See what's spooking foreigners from investing in SREITs
SGD vs USD deprecation is one.
Aside from the currency exchange rate dip that is convincing foreign investors to let go of SREITs, Barclays Research also noted that the markets continue to be spooked by possible “tapering off” of QE3.
It noted how the FSTREI Index, a proxy for SREITs, has fallen c15% from a 52-week high of 890 pts on 15 May.
"On average, forward yields have expanded by another 30bps since our last update at end-May to 6.3-6.5%, with a yield spread of 4.4-4.6%. The Singapore 10Y Government Bond yields continue to track US ones, having risen to 1.94% from 1.47% on 15 May," it said.
Barclays also cited data which showed stocks do not appear to correlate just to bond yields and exchange rates, but growth as well.
"We believe SREITs' valuations are looking attractive at 50bps above normalised average yield spread.
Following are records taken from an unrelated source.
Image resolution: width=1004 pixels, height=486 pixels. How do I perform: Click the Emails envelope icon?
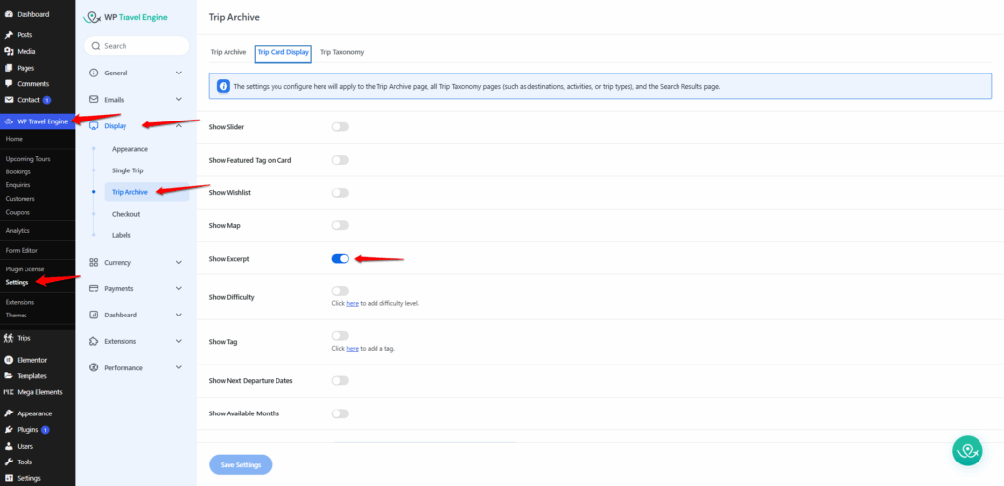pos(93,99)
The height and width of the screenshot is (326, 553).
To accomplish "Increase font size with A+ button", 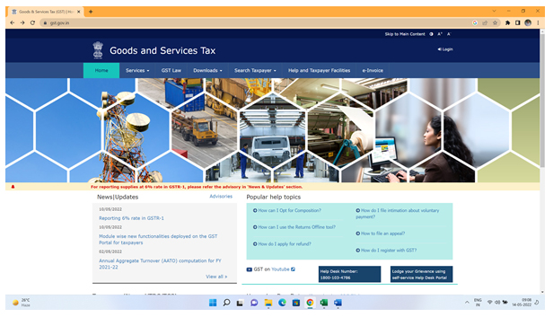I will pos(440,34).
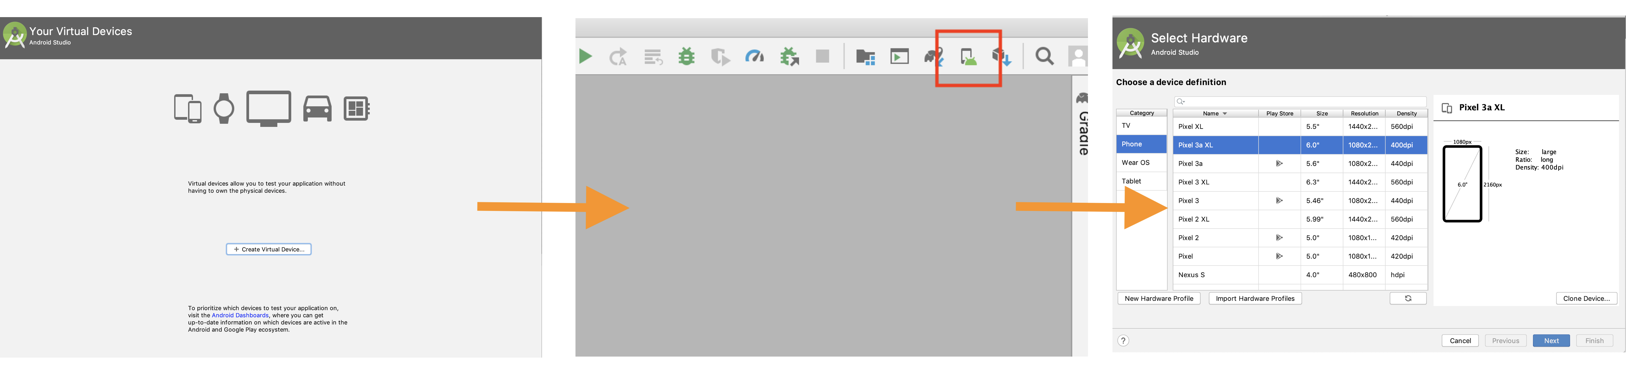Sort device list by Name column
This screenshot has height=365, width=1631.
pyautogui.click(x=1215, y=113)
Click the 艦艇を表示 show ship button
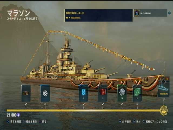This screenshot has width=173, height=130. [30, 122]
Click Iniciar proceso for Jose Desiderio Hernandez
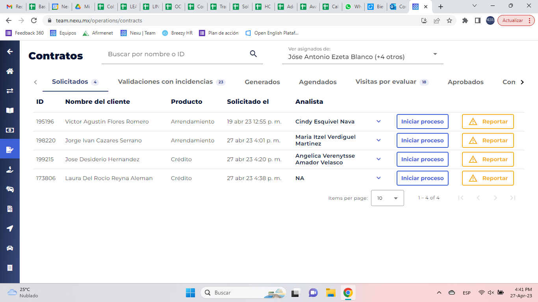 pos(422,159)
We are mindful this is not a recessionary scenario but a growth story should interest rates indeed rise," it said.
The research firm prefers higher beta REITs which are also less constrained by Singapore’s ongoing economic restructuring conditions – in the office REITs space, including Keppel REIT (KASA.SI, OW, TP: S$1.70) (6.0% FY14E yield) and CapitaCommercial Trust (CACT.SI, OW, TP: S$1.87) (5.5%).